The key reality, I believe, is captured in this one section:
In December, the USAID mission, which originally endorsed the NDI program, sent an e-mail saying that because of "the sensitivity of the project," NDI had to agree to "coordinate very closely with the U.S. Embassy and USAID in order to manage potential risks" from the program. These risks included "increased tensions between tribal groups and the government, and the possibility of strained relations" between the Yemeni government and the United States.

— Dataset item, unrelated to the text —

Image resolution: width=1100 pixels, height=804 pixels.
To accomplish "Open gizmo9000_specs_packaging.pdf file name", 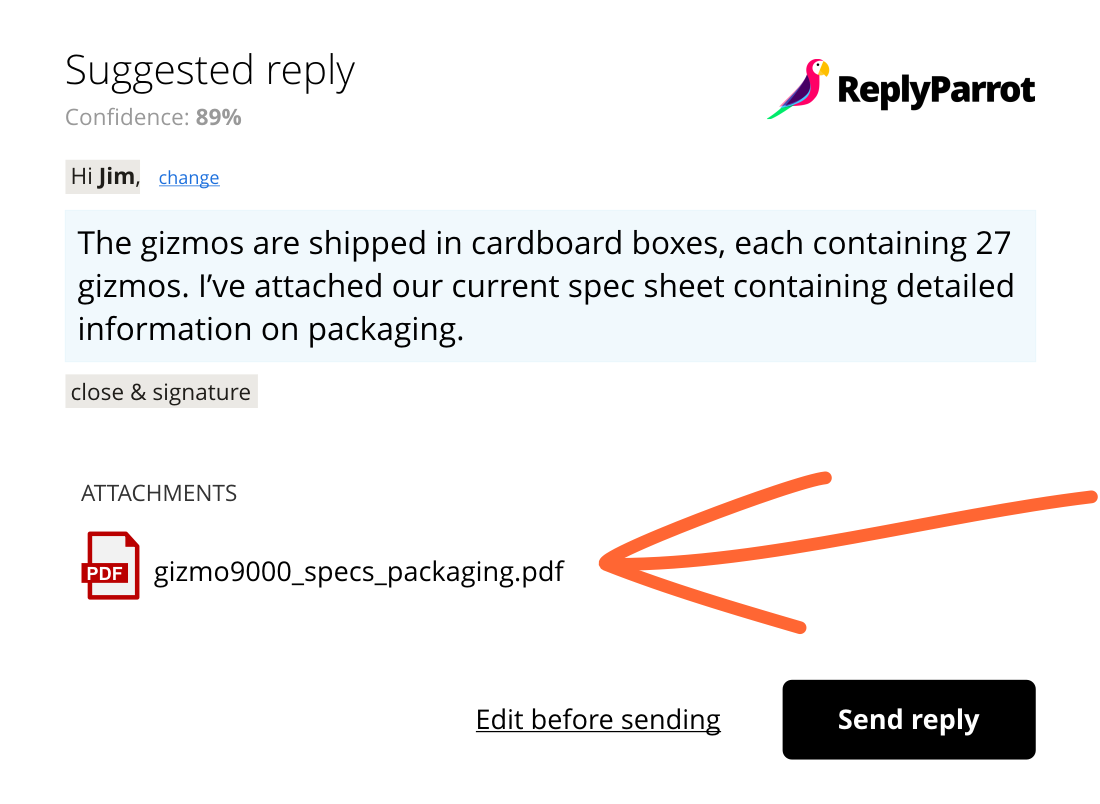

What the e-mail didn't say, but what was becoming clear, was that President Saleh was becoming increasingly suspicious of this little program. One of the ways Saleh has remained in power since 1978 has been by keeping the tribes divided, and a program that would unite sheiks from a dozen tribes and three governorates -- sheiks in control of about 25,000 men armed with machine guns, grenades and heavy artillery -- would certainly be a "potential risk." Would such a program affect Saleh's cooperation on counterterrorism if it went forward?
They forgot tanks.
However, some other observations:
But she also was wondering whether these sheiks would stick it out through the long slog of becoming an NGO. She looked at a sheik who, in addition to his handgun, was wearing a jewel-encrusted watch, probably bought with the monthly stipends many sheiks discreetly receive every month from Saudi Arabia. Would he care about writing proper bylaws?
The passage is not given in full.